Comme vous l’avez peut-être deviné, ce livre est une longue histoire, impliquant un jeune (?) homme (?) qui est grand (?) et porte des robes de moine (?) et est actuellement au séminaire universitaire de Sorawo. Comme je l’ai noté ci-dessus, au début du livre, Sorawo souffre d’amnésie, son œil « Autre côté » ne fonctionne pas, et elle est plutôt surprise par ces deux autres filles qui semblent la connaître. Heureusement, cela se résout rapidement, et nous revenons à notre Sorawo normal qui insiste sur le fait qu’elle ne se soucie pas vraiment des autres, même si ses actions démentent un peu cela. T-san the Templeborn est une autre légende urbaine, bien que l’auteur, que je soupçonne déjà d’inventer toutes leurs « sources citées », admet que celle-ci est probablement plus fictive que les autres. Au lieu de l’Autre Côté, T-san menace le monde réel, effaçant les connexions entre les gens et cet univers avec un « HAH ! Pourront-ils l’arrêter à temps ? Et vont-ils avoir besoin de l’aide d’un vieil ennemi pour le faire ?

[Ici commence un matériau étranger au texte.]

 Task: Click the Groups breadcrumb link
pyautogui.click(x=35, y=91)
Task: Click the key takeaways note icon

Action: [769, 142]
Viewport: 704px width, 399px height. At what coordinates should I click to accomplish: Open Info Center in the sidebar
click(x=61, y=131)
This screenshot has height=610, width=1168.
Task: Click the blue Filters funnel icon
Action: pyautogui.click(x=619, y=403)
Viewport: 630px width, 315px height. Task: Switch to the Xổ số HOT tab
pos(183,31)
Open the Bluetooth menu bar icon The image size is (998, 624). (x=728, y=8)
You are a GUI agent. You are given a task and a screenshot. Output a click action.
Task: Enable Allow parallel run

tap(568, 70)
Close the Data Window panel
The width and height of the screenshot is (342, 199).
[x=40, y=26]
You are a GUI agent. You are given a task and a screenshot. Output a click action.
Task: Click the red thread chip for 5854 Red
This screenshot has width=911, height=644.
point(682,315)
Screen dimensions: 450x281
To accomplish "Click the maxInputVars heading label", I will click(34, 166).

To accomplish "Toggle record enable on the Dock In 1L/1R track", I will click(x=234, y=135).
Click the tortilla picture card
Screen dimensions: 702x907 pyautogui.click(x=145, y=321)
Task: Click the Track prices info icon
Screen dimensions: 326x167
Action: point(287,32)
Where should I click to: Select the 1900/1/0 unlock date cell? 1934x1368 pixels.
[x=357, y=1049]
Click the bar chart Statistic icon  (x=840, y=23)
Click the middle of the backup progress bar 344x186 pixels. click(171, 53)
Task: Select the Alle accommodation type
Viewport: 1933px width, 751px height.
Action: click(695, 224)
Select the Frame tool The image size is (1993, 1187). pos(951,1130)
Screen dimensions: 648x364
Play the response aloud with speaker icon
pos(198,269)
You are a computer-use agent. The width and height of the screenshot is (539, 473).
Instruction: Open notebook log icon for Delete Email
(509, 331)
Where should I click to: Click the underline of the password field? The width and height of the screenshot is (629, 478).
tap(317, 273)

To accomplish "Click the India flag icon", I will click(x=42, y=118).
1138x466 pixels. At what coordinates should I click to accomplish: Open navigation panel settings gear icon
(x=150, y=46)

Je dois admettre que mes parties préférées de ce livre sont les parties avec Runa Urumi, qui fait (peut-être?) De son mieux pour être le Hannibal Lecter de Clarice de Sorawo. Elle est réveillée une fois de plus, s’ennuie de sa gourde enfermée dans DS Research, et promet d’être une bonne fille s’ils la laissent simplement surfer un peu sur Internet. Inutile de dire qu’ils se méfient d’elle, d’autant plus que les remords ne semblent pas se produire de si tôt, mais une scène ultérieure où elle finit, un peu à contrecœur, à aider les autres détenus lorsque T-san visite l’établissement me fait soupçonner cette intrigue ne va pas être abandonné de sitôt. Quant à la relation de Sorawo et Toriko, elle est notable ici surtout pour la jalousie de Toriko en ce qui concerne Akari, ce qui est si évident cette fois-ci que même Sorawo, jamais l’ampoule la plus brillante en matière d’indices sociaux, doit la rassurer qu’elle ne le fait pas. comme Akari de cette façon. Je ne vois pas non plus ce complot disparaître de sitôt, cependant.

Curieusement, pour quelque chose qui était censé être une version grand film de la série, c’était plutôt calme, avec seulement un peu d’action dans les parties finales et très peu de tirs d’armes à feu. C’est, bien sûr, parce que la plupart d’entre eux ont eu lieu dans la réalité, et je soupçonne que le lien entre les deux mondes continuera à fluctuer à l’avenir. Mais oui, bon livre, va le chercher.